EXCERPT PROVIDED >>
Merge pull request #54 from hill-a/ppo1-mpi-test

Add test for PPO1 to avoid regression
Stable-Baselines-Team · Oct 12, 2018 · 5f3c4b6 · 5f3c4b6
2 parents 7ab842c + 971f69b
commit 5f3c4b6
Show file tree

Hide file tree

Showing 5 changed files with 26 additions and 3 deletions.
diff --git a/docs/misc/changelog.rst b/docs/misc/changelog.rst
@@ -5,6 +5,12 @@ Changelog
 
 For download links, please look at `Github release page <https://github.com/hill-a/stable-baselines/releases>`_.
 
+Pre Release 2.1.1.a0 (WIP)
+--------------------------
+
+- fixed MpiAdam synchronization issue in PPO1 (thanks to @brendenpetersen) issue #50
+
+
 Release 2.1.0 (2018-10-2)
 -------------------------
 

diff --git a/stable_baselines/__init__.py b/stable_baselines/__init__.py
@@ -11,7 +11,7 @@
 from stable_baselines.ppo2 import PPO2
 from stable_baselines.trpo_mpi import TRPO
 
-__version__ = "2.1.0"
+__version__ = "2.1.1.a0"
 
 
 # patch Gym spaces to add equality functions, if not implemented

diff --git a/stable_baselines/ppo1/experiments/train_cartpole.py b/stable_baselines/ppo1/experiments/train_cartpole.py
@@ -0,0 +1,9 @@
+"""
+Simple test to check that PPO1 is running with no errors (see issue #50)
+"""

DATA SECTION >>
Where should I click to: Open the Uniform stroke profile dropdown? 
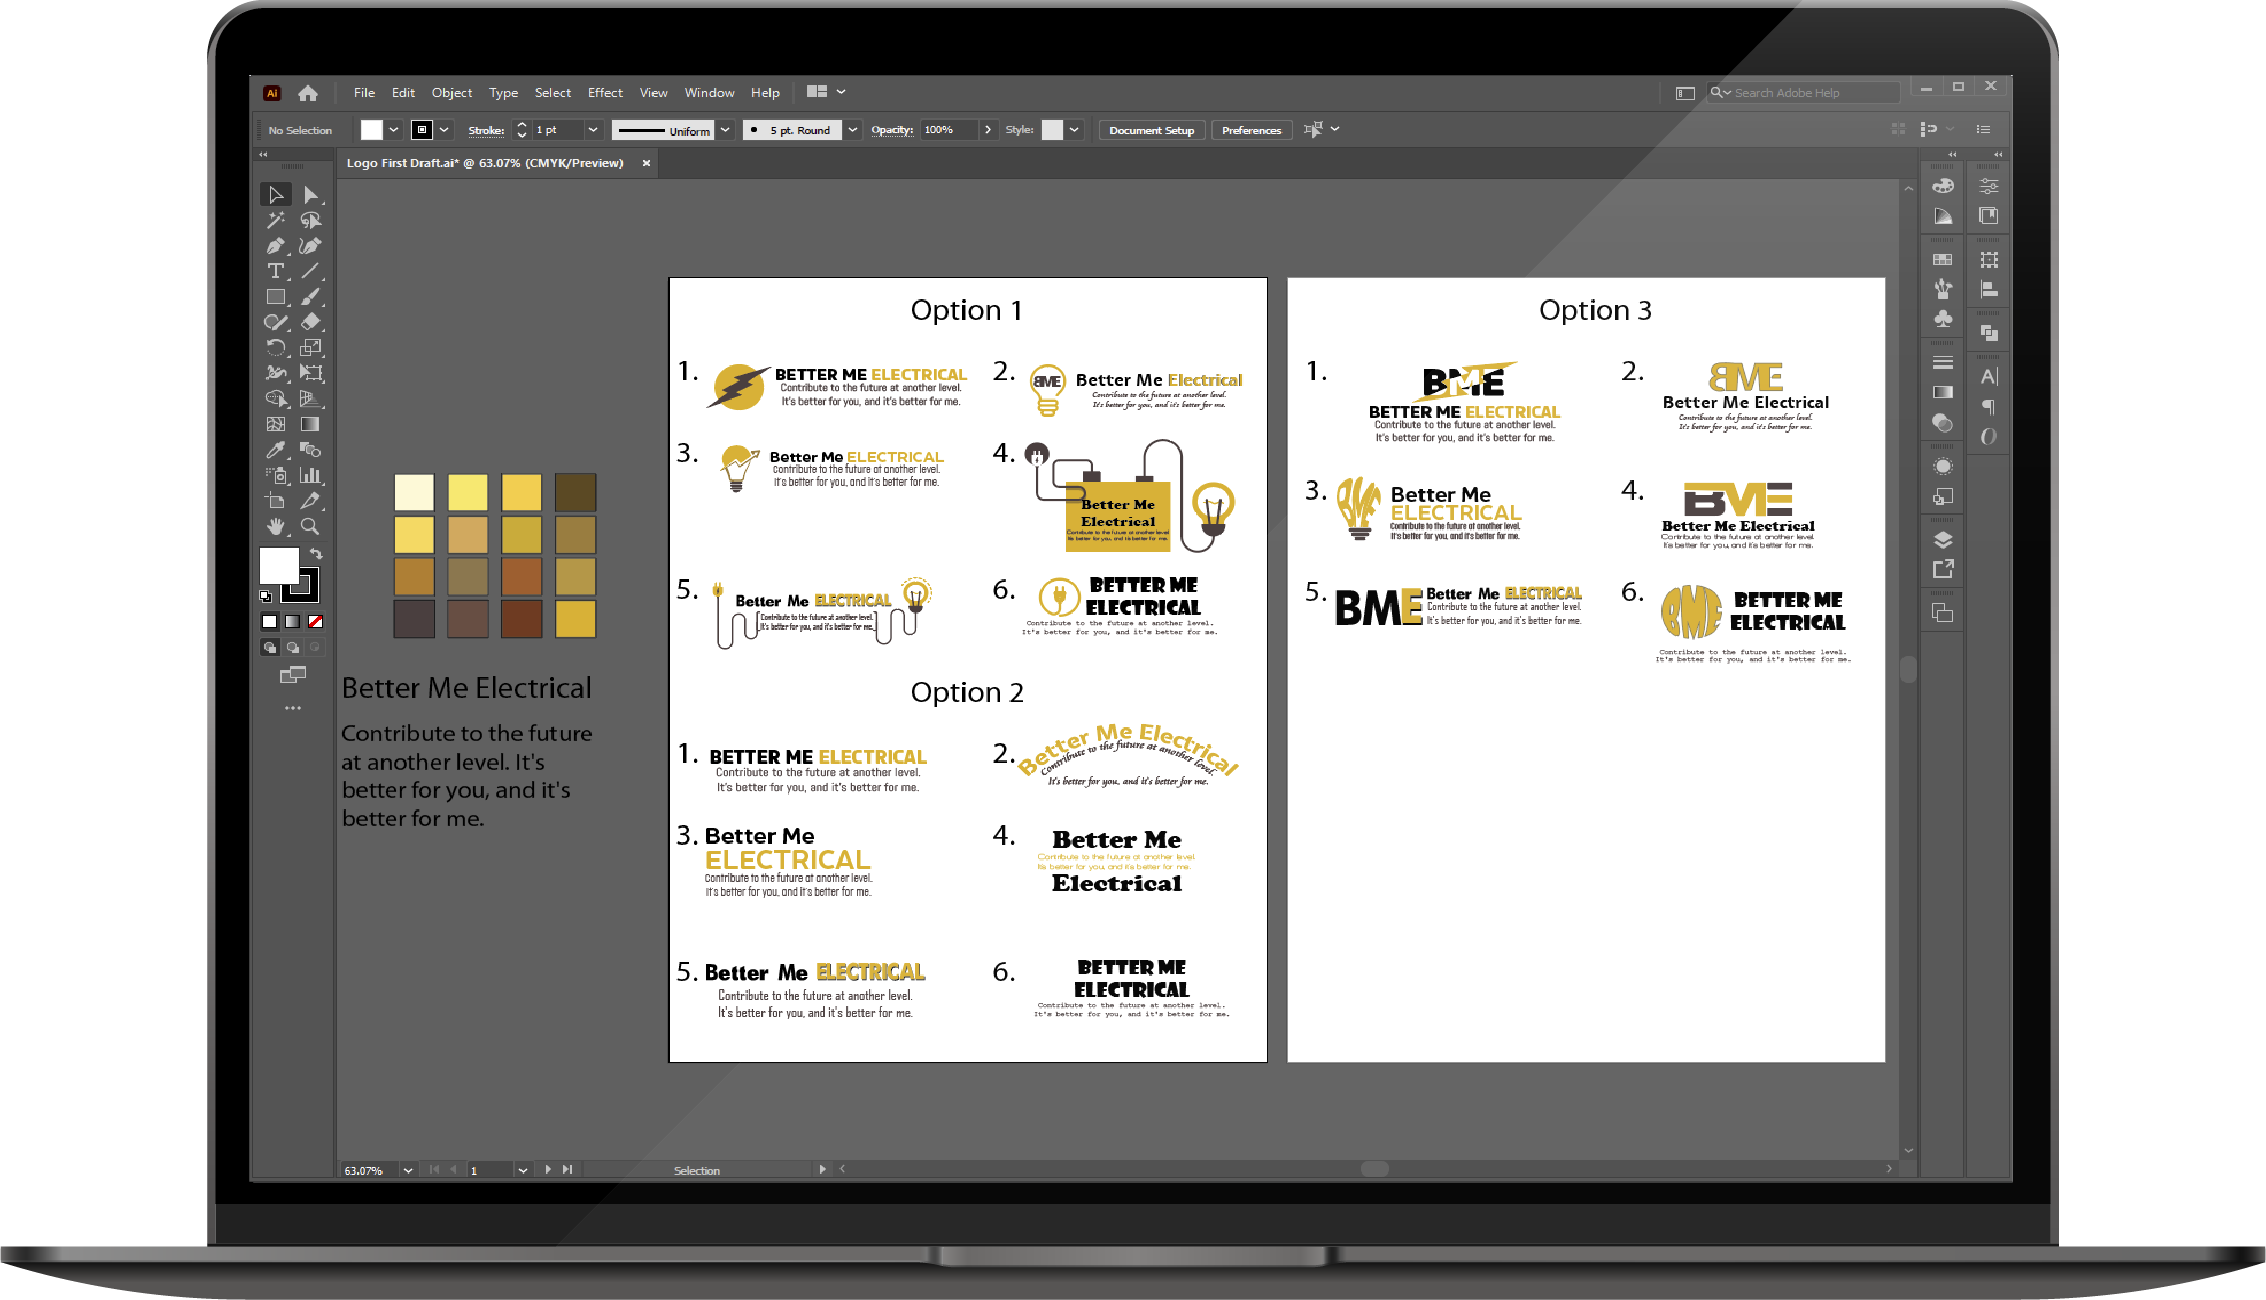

WHAT THIS EXERCISE ASKS >>
[1] In the commit page, what version string replaces "2.1.0"?
[2] Reproduce the commit page from "# patch Gym" to "(see issue #50)".
[3] Recast the changelog entry that begins "Pre Release 2.1.1.a0 (WIP)" in the commit page as a short list.
Rely only on the commit page.

ANSWERS TO THE EXERCISES >>
[1] 2.1.1.a0

[2]
# patch Gym spaces to add equality functions, if not implemented

diff --git a/stable_baselines/ppo1/experiments/train_cartpole.py b/stable_baselines/ppo1/experiments/train_cartpole.py
@@ -0,0 +1,9 @@
+"""
+Simple test to check that PPO1 is running with no errors (see issue #50)

[3]
- Pre-release 2.1.1.a0, work in progress
- Fixed an MpiAdam synchronization issue in PPO1 (issue #50)
- Credit: @brendenpetersen